Je vous en sais bon gré.
    Sous les paupières doucement bleutées par des veilles inséparables de sommeils pénibles, les reflets du jour pourtant pauvre en clarté vibraient dans les prunelles lasses avec l’intensité des gemmes.
    – Votre venue dissipe mes inquiétudes. Souvente-fois j’ai cru à votre mort.
    –  Sans preuve aucune.
    – Comment aurais-je pu l’obtenir, cette preuve ? Croyez-vous que Paindorge serait venu m’apporter une si funèbre nouvelle ?
    – Oui, il serait venu.
    – C’est vous que j’attendais. Et si vous êtes de retour…
    Tristan comprit la signification des mots imprononcés. Parce qu’elle avait souffert de sa condition de chambrière chez les Anglais, parce qu’elle lui avait prouvé son aisance à manier les armes et parce qu’elle était malade, Luciane ravivait les sentiments de commisération et d’admiration dont il s’était cru délivré hors de sa présence.
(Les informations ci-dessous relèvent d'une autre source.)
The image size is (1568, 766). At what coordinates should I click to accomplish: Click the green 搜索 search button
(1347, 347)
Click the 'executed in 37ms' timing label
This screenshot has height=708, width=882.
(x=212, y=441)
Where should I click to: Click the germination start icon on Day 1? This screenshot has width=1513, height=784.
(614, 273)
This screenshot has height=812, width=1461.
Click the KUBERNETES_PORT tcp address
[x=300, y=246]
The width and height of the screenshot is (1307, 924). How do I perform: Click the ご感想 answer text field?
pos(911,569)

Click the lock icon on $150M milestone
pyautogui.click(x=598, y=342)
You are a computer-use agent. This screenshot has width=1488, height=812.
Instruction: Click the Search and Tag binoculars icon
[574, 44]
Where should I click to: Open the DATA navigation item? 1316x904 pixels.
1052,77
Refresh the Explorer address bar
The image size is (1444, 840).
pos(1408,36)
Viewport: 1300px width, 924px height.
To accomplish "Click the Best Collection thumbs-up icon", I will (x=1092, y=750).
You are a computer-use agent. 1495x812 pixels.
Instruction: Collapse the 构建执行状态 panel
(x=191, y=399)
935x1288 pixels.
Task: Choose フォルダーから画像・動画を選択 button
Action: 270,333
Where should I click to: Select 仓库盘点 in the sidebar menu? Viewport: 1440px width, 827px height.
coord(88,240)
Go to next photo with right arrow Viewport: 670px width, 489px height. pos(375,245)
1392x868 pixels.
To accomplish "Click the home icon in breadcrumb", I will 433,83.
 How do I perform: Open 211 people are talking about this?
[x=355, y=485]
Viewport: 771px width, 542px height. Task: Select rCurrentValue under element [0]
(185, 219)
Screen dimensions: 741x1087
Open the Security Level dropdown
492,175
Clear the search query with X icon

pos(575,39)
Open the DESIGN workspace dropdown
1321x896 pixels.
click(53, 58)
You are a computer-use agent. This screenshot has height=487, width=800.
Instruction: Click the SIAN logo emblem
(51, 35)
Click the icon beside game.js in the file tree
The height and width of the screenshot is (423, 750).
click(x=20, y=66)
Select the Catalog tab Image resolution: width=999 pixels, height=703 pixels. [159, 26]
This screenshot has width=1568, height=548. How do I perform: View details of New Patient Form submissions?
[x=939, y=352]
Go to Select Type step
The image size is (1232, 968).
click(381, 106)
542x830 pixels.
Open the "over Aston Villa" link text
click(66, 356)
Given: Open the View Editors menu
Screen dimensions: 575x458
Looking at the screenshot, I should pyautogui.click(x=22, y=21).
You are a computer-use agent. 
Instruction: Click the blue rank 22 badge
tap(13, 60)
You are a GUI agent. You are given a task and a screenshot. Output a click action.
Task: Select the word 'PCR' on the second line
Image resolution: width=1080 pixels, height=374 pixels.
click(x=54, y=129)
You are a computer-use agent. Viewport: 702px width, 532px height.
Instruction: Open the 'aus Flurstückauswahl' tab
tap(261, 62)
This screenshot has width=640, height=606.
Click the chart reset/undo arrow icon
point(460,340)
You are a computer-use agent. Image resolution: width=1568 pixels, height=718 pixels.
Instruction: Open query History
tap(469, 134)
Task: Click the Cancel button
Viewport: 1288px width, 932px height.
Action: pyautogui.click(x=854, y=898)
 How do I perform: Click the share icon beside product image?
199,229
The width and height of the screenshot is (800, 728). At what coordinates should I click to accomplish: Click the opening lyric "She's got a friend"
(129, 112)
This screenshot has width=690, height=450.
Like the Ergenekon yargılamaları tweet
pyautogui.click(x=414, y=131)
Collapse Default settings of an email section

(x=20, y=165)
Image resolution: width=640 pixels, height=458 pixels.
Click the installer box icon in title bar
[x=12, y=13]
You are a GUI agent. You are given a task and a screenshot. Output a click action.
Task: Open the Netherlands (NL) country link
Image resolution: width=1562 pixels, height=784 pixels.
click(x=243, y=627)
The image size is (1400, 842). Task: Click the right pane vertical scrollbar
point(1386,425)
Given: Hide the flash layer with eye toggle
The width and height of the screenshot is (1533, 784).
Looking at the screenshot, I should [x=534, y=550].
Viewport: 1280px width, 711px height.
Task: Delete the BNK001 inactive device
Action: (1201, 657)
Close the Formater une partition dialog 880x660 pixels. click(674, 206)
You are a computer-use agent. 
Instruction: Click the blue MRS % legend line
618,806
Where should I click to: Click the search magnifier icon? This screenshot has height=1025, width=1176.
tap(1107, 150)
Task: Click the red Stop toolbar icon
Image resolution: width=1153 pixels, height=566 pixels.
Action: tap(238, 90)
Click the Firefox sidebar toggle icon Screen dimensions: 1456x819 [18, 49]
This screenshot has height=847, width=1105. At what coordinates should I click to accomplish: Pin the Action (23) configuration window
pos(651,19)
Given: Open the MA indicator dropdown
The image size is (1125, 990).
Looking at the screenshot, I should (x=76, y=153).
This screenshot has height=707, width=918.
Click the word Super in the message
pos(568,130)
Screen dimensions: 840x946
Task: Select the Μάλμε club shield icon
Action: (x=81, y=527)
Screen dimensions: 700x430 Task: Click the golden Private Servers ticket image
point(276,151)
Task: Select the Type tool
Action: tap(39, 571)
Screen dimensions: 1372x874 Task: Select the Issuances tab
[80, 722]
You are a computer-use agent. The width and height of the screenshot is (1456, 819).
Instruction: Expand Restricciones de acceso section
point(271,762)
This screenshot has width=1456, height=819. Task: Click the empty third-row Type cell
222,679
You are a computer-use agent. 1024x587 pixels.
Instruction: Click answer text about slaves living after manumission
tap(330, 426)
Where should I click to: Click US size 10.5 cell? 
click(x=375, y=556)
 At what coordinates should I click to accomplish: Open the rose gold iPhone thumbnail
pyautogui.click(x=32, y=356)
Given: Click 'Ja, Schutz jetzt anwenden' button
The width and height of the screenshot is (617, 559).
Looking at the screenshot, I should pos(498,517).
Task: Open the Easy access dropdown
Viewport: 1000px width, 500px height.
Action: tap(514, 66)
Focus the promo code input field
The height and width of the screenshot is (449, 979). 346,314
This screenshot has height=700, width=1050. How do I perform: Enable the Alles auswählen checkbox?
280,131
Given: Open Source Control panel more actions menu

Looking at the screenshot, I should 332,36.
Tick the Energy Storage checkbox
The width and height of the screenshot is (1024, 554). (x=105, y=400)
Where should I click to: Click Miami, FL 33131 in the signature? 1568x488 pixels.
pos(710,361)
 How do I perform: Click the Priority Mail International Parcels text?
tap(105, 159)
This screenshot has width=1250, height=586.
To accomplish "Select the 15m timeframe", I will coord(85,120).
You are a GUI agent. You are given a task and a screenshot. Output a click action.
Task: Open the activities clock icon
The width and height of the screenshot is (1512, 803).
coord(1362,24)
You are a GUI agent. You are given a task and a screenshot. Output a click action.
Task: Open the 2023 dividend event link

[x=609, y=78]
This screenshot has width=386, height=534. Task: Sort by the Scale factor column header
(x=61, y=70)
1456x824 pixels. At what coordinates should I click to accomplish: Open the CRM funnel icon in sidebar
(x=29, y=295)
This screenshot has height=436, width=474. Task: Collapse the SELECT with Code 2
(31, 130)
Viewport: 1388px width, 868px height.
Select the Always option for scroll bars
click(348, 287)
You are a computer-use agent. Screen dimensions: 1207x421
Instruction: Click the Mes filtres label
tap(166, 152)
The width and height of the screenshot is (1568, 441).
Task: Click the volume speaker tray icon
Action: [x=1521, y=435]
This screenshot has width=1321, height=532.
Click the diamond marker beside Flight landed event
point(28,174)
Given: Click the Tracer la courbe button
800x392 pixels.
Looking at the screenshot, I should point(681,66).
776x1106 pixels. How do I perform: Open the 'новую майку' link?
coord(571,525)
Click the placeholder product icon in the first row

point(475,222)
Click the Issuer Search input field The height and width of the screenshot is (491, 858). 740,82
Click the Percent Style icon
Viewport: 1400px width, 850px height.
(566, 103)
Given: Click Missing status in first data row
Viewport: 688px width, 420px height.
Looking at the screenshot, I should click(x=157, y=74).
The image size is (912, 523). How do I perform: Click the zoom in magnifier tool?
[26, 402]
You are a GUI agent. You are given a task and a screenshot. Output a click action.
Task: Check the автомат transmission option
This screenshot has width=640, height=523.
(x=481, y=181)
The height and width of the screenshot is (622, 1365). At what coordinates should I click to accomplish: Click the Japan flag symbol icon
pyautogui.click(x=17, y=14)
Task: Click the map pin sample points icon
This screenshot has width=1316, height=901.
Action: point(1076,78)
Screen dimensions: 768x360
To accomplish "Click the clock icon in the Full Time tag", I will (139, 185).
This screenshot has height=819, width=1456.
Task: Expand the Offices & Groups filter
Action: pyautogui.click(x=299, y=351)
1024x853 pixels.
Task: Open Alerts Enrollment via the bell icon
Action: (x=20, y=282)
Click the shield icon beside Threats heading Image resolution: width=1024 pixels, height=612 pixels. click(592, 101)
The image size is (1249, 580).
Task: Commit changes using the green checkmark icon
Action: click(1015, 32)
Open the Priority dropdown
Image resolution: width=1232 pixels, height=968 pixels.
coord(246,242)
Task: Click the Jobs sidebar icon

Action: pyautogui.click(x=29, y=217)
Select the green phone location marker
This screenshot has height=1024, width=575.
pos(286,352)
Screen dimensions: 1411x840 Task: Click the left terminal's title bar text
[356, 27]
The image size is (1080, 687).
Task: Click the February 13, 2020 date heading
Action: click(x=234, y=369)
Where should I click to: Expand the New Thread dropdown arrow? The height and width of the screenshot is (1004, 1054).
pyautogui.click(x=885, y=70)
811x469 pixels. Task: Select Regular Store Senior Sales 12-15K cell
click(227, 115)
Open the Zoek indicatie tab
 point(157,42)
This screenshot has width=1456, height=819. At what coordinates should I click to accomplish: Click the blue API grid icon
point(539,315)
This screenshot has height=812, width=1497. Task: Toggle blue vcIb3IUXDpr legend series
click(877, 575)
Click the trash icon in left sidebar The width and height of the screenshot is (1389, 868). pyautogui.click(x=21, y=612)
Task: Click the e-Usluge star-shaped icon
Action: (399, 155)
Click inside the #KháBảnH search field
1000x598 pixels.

Cependant, la crainte de ne point vivre heureux auprès d’elle et le désir de la faire sienne étaient encore si bien confondus en lui qu’il tenait à s’accorder un délai de méditation pour éviter tout fourvoiement dont il pourrait, plus tard, se repentir.
    – Pour tout, dit-il en s’efforçant à la douceur, pour tout, il convient de se résigner à la patience.
    Souvent, sur le chemin de Gratot plus que sur aucun autre – et pour cause –, il avait cherché à se dégager des liens anciens désormais non point importuns mais inutiles. S’en était-il libéré ? Non. Il lui semblait qu’Oriabel continuait à l’aimer d’autant plus fort et d’autant mieux qu’il se détachait d’elle. Invinciblement.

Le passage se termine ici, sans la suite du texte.